Thomas, an EPA  on-site coordinator. 
 According to the EPA's time schedule, the excavations on this portion of
Hall Street will be finished in a few weeks. The cleanup  includes digging up
soil both on and off of the Jones site, vacuuming the interior of the defunct
terminal warehouse and filling in a large sinkhole in the  truck lot.  
 Officials from the EPA, MDOH and the Agency for Toxic Substances and Disease
Registry (ATSDR) all tried to convince the workers that  levels of dioxin at
 Jones are so low that they pose little or no health risk. Dioxin levels of
more than 400 parts per billion (ppb) have been found at the site. Industrial
standards require cleanups of dioxin levels exceeding 20 ppb.  The officials
stressed that long term exposure to the toxin is the real danger. Gale
Carlson of MDOH told the workers that the diesel fumes they breathe daily
 contain higher levels of dioxin than the contaminated soil which is to be
removed. 
 Gregory R. Evans,  a community health expert at St. Louis University, spoke
to the employees at the request of the management of Nationsway. He asserted
that dioxin-exposure has never been proven to be lethal.  "(Moreover), there
has never been a person who has ever even come down sick with anything done
with dioxin," Evans told the workers. 
  The recently finalized reassessment of dioxin conducted by the EPA found it
to be a suspected human carcinogen and responsible for human reproductive and
immunological problems. 
  Given that fact alone, the Teamsters have reasonable cause to doubt Evans'
reassurances.
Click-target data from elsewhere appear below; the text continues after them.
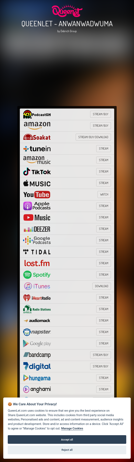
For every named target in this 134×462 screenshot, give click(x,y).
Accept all (67, 439)
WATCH (104, 194)
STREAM (103, 148)
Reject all (66, 449)
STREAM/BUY (100, 114)
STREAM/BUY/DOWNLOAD (93, 137)
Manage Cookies (72, 428)
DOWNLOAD (101, 286)
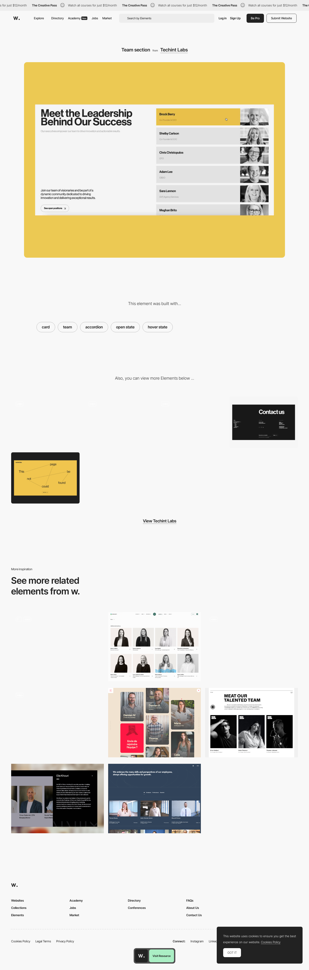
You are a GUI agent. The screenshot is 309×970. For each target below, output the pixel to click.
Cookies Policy (20, 941)
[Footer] (263, 422)
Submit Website (281, 18)
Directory (57, 18)
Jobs (95, 18)
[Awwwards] (16, 18)
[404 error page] (45, 478)
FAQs (189, 900)
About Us (192, 908)
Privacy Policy (65, 941)
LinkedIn (214, 941)
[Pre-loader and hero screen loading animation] (45, 422)
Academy (77, 18)
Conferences (137, 908)
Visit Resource (162, 956)
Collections (18, 908)
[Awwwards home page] (141, 955)
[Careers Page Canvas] (57, 646)
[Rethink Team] (251, 722)
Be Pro (255, 18)
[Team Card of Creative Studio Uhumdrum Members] (57, 722)
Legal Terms (43, 941)
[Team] (154, 646)
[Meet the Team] (154, 798)
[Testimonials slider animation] (118, 422)
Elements (17, 915)
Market (107, 18)
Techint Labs (174, 49)
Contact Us (194, 915)
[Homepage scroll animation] (191, 422)
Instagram (197, 941)
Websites (17, 900)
On Monday, Local 600 officials asked the EPA to delay the Jones
excavation. Thomas of the EPA gave no indication that the project would be
held up more than possibly a day. In defense of the agency's plans,  Thomas
claimed the 1990 consent degree, which mandated the cleanup, requires the EPA
to begin excavating at Jones. There is, however, no time schedule for
individual site cleanups included in the consent decree.
      Union members are concerned about the rush and they question why they
were not informed in advance of the EPA's plans. If the EPA would temporarily
hold off on the Jones excavation, workers say the potential for further human
exposure could be lessened because Nationsway's lease expires in February and
the company has had  longstanding plans to relocate to a larger facility. 
  "Our local attorneys are checking into whether we can get any kind of court
order against them (the EPA)," says Rick Schleipman, a business agent for
Local 600. Schleipman was unsure at press time on Monday what the union
lawyers would recommend. At the same time, the local has gained the support
of its International union, which is supplying its own health experts. They
are expected to arrive in St. Louis early this week to begin their own
investigation of the Jones site.
  More than one of the Nationsway workers say they have relatives  that
worked at the Jones terminal who died of multiple forms of cancer. In 1971,
Russell Bliss sprayed the then-unpaved truck lot with dioxin-contaminated
waste oil as a dust suprressant.
 "My father passed away while he was working for Jones Truck Lines," says
Nationsway employee Art Compton. "He had multiple cancers. Whenever they
diagnosed him, they gave him six months and he died in 29 days. Twenty of
those days were on morphine." After arguing with the federal and state health
officials at the meeting on Monday, Compton, 50, left the Nationsway office
to tour the nearby Jones site.  He had a heart attack at the scene and has
now been hospitalized.  

























                                                                         C.D.